Source extract:
The snow melted and left behind an icy mix covered in the most unbearable November darkness. As a last line of defence, I make some more hot veggies and pick up an old book by Leonard Cohen. The last time I read it, it was springtime in New York and I was just about to move back to Europe.

Small things to make the world shimmer for a second, as if it was within my power to do that.

In three months I will be back in New York for a night before the conference madness begins down in Baltimore. This time I will serve as chair and discussant for two different panels in addition to my own presentation at the ISA. Kind of overwhelming considering that I will have 125+ take-home exams to mark the week before...

Provided data:
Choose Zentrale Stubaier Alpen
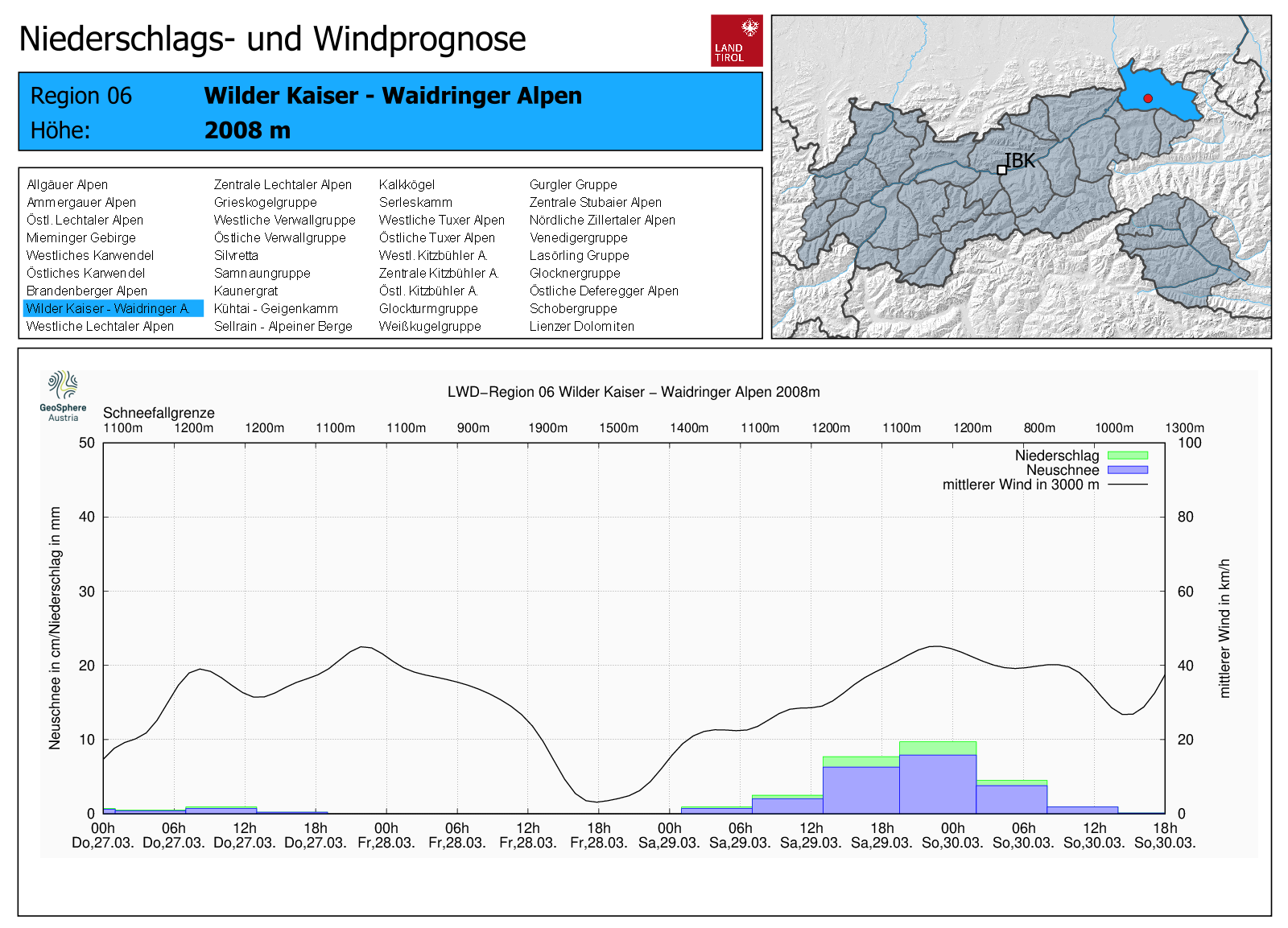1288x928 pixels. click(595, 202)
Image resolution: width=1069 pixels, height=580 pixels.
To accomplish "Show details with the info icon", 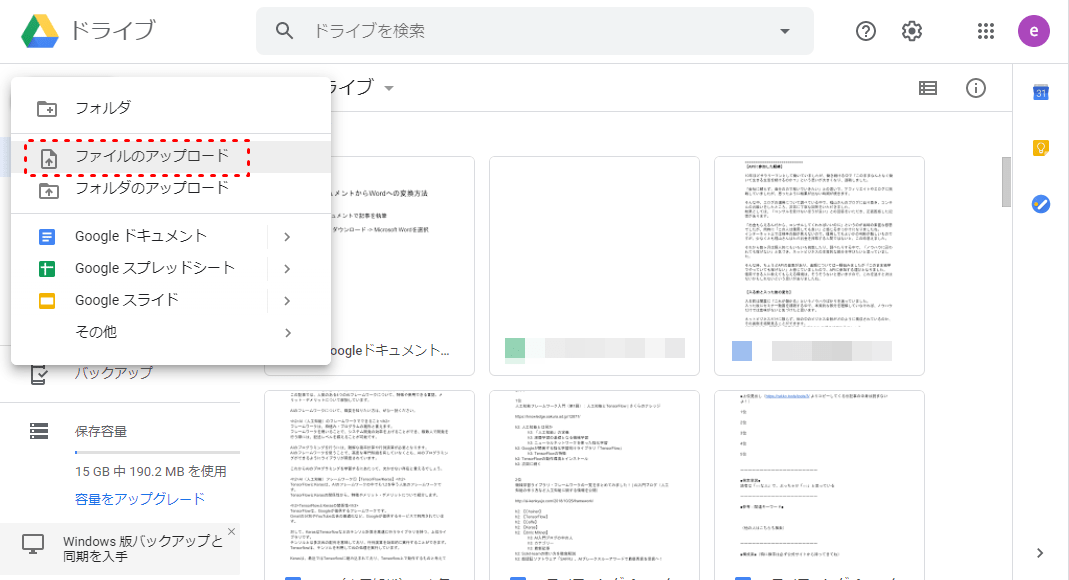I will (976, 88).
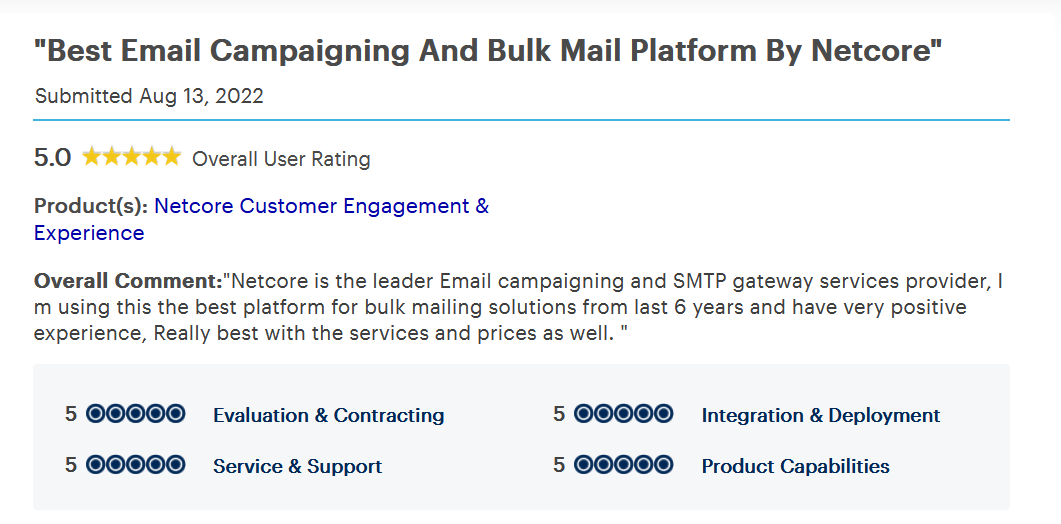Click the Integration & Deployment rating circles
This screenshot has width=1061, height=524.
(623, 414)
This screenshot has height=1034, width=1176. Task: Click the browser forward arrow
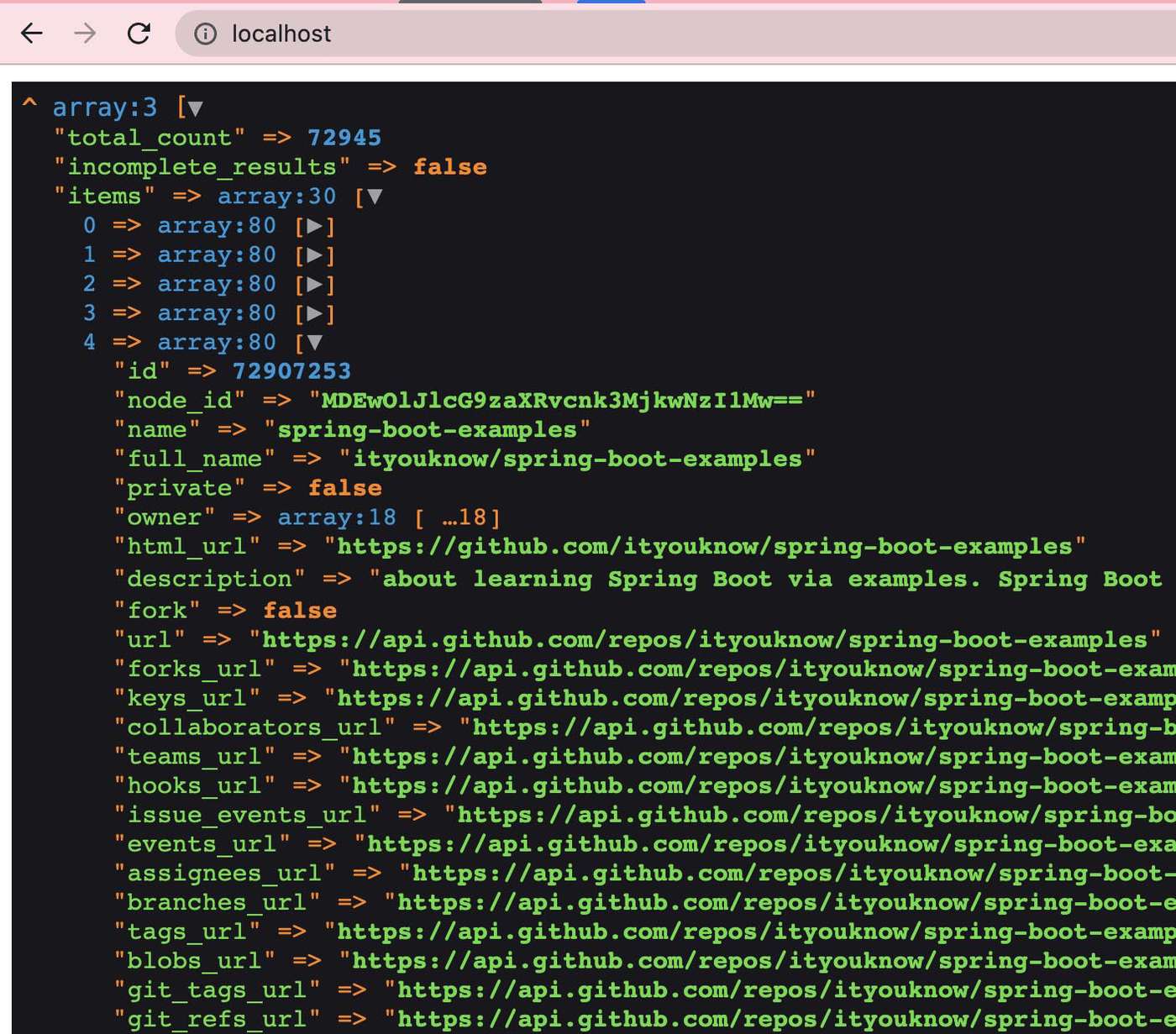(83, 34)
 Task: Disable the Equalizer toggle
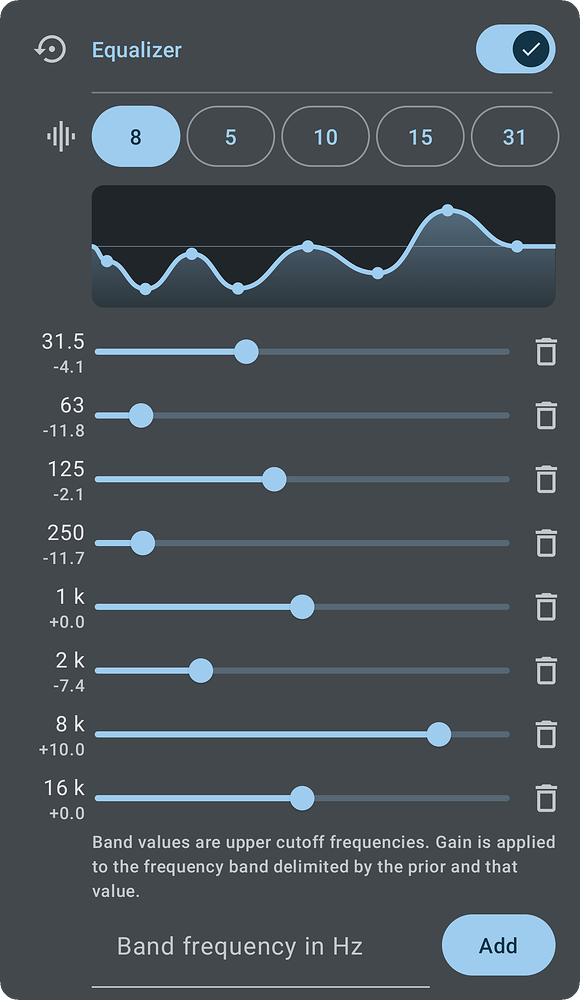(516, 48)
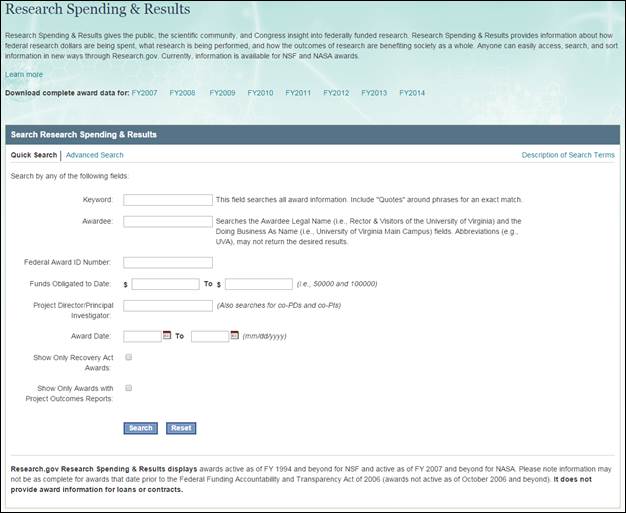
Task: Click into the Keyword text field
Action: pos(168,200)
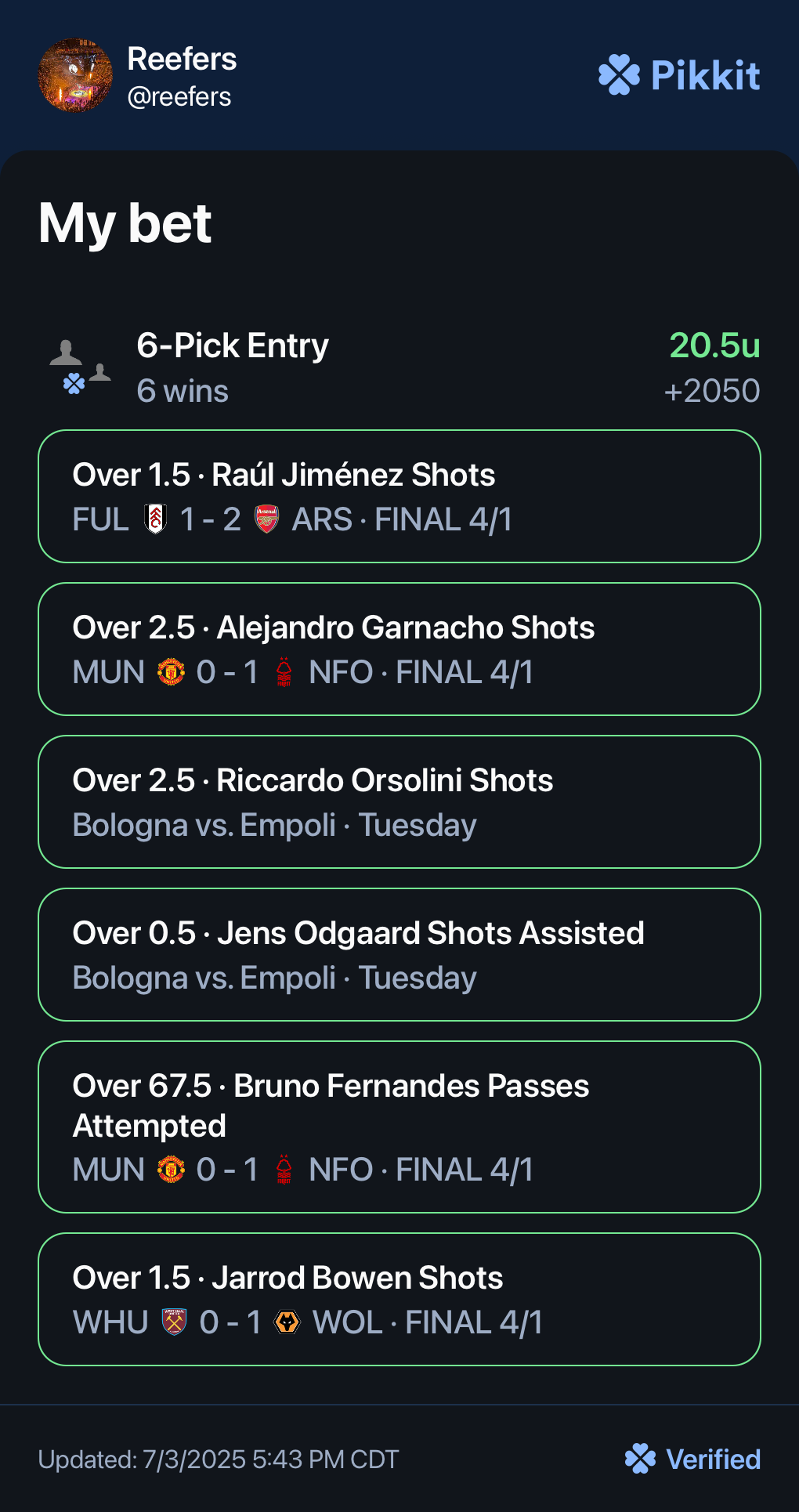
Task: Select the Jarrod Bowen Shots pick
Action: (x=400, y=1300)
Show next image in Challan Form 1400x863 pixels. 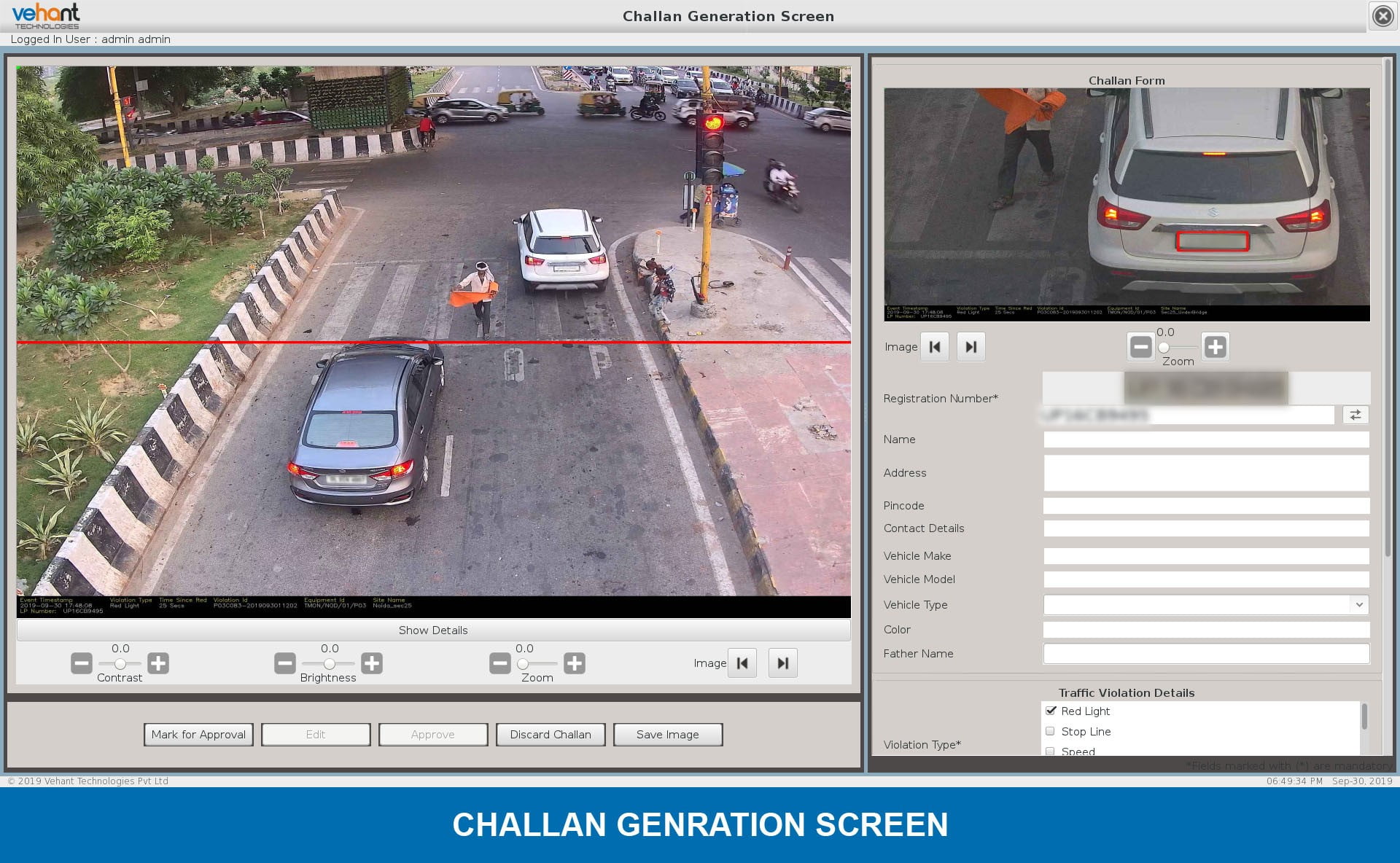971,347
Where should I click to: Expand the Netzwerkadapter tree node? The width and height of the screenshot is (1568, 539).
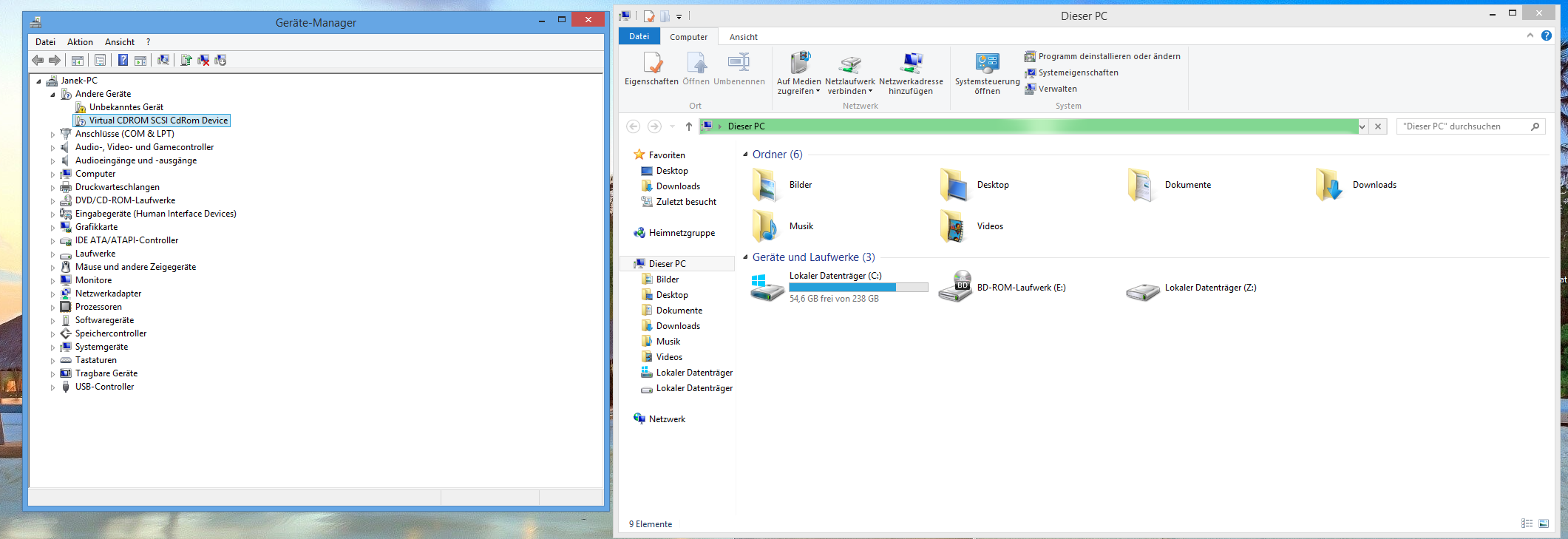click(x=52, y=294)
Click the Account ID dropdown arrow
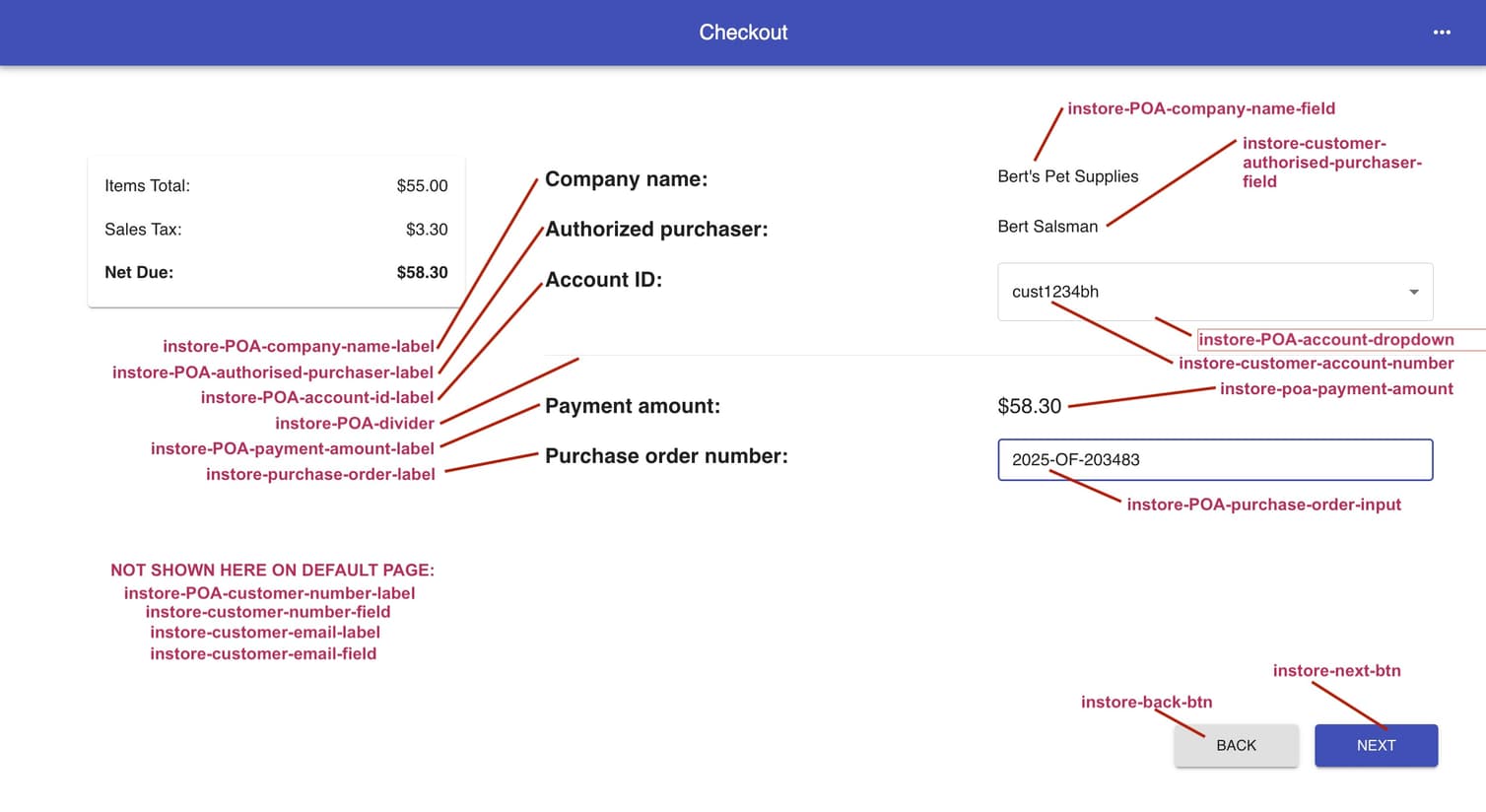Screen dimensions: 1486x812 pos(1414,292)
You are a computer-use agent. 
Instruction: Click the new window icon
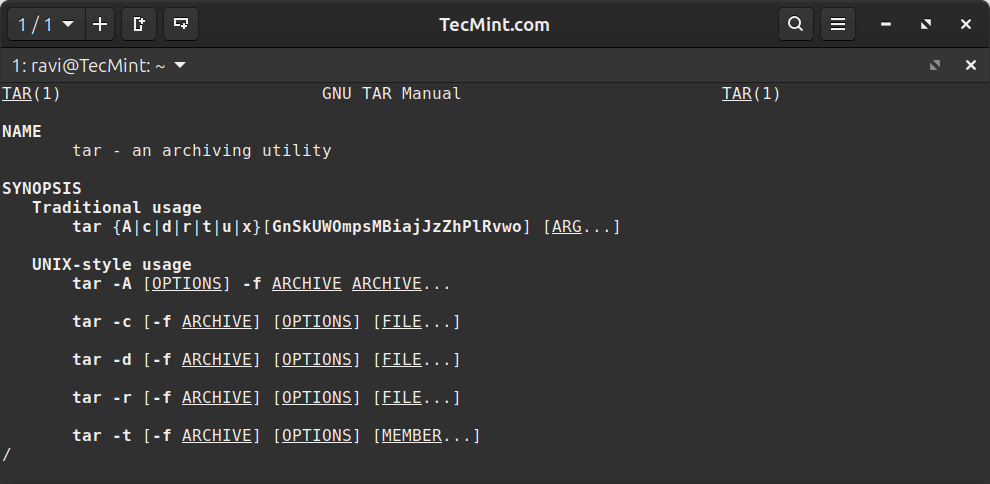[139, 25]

Complete the following:
[1] Please list every place named in the passage about November darkness, giving each one once.
[2] Return each line of the rows that contains the string "Task".

Answers for the exercise:
[1] New York, Europe, Baltimore

[2]
This screenshot has height=1034, width=1176. Task: Click the browser forward arrow
 Task: Disable the Equalizer toggle
Task: Click into the Keyword text field
Task: Select the Jarrod Bowen Shots pick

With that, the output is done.